Ted Talks - PCA and Clustering

AAAS24

April 5, 2022

Coding

TED Talks is a fascinating source of content. Kaggle offers a dataset on TED Talks posted on the website. As a TED Talk fan, I wanted to understand the type of resources available.

This is the third article in a series of a larger project that includes several data science techniques, including: scrapping a website, data wrangling, data classification techniques (PCA and clustering) and Machine Learning techniques. Here are the links to all the articles in this series:

To learn more about the full code on this project, please visit the code library. You can also use this Colab notebook to follow along.

Principal Component Analysis (PCA)

With the two dataframes created on previous article, we proceed to apply data science techniques to understand the dataset and explore key variables.

Even through the dataset is intuitively simple to understand, I wanted to practice doing a PCA analysis, which is normally reserved for models with many variables.

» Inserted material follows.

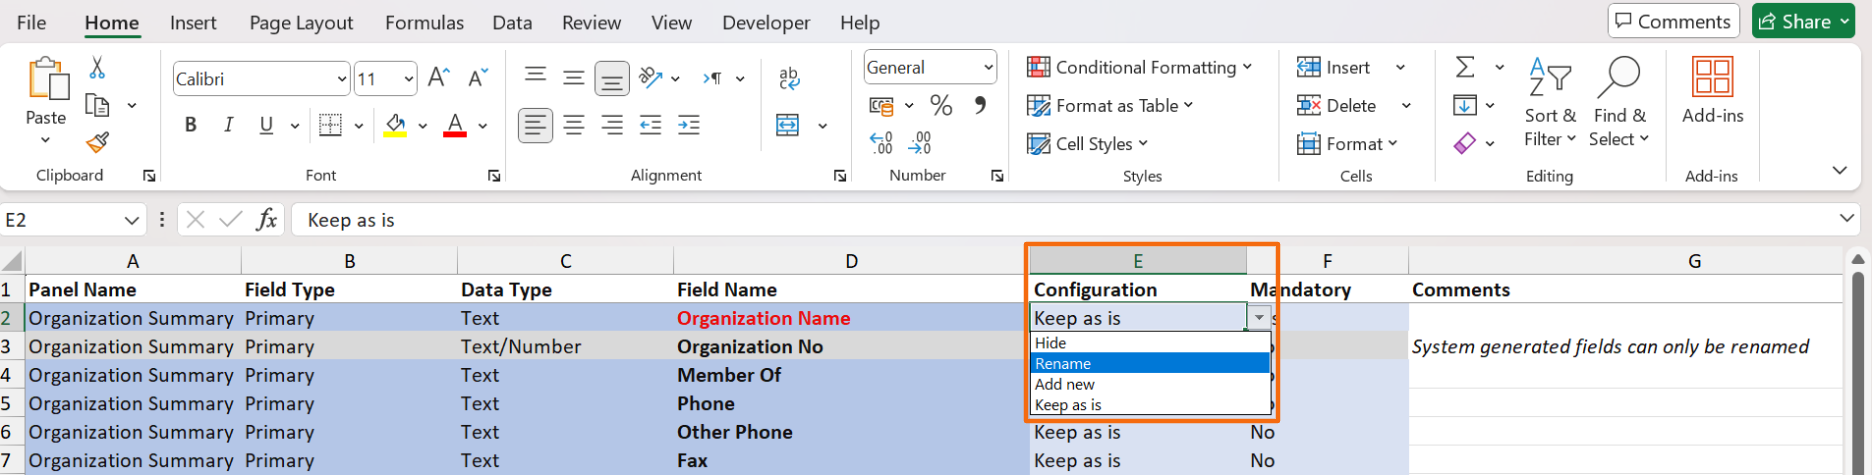This screenshot has height=475, width=1872.
Task: Open the font name dropdown
Action: [x=341, y=79]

To do this I followed these steps:

Prepared the dataFrame to use by dropping all categorical columns & dummy columns from df and standardized the data using the sklearn.preprocessing library called ‘StandardScaler’
Used the decomposition.PA from the Sklearn library to create dataframe with components columns:

        pca = decomposition.PCA()
        pca_X = pd.DataFrame(pca.fit_transform(X_std), columns=[f'PC{i+1}' for i in range(len(X.columns))]) 

From pca.explained_variance_ratio_, we can see that the first 2 components contain almost 50% of the data”

        print(pca.explained_variance_ratio_)

        array([2.61155893e-01, 2.09808747e-01, 1.27262369e-01, 1.19521228e-01,
        1.01198399e-01, 9.06161518e-02, 8.05875806e-02, 9.81195975e-03,
        3.76713129e-05])

Visualizing the columns in the first two principal components

        (pd.DataFrame(pca.components_, columns=X.columns)
        .iloc[:2]
        .plot.bar()
        .legend(bbox_to_anchor=(1,1)))

PC1 & PC2

CLUSTERING

1) Determining the number of clusters to use

By utilizing three separate methods of visualization, we arrived at the conclusion that 4 clusters would be the best solution for this data.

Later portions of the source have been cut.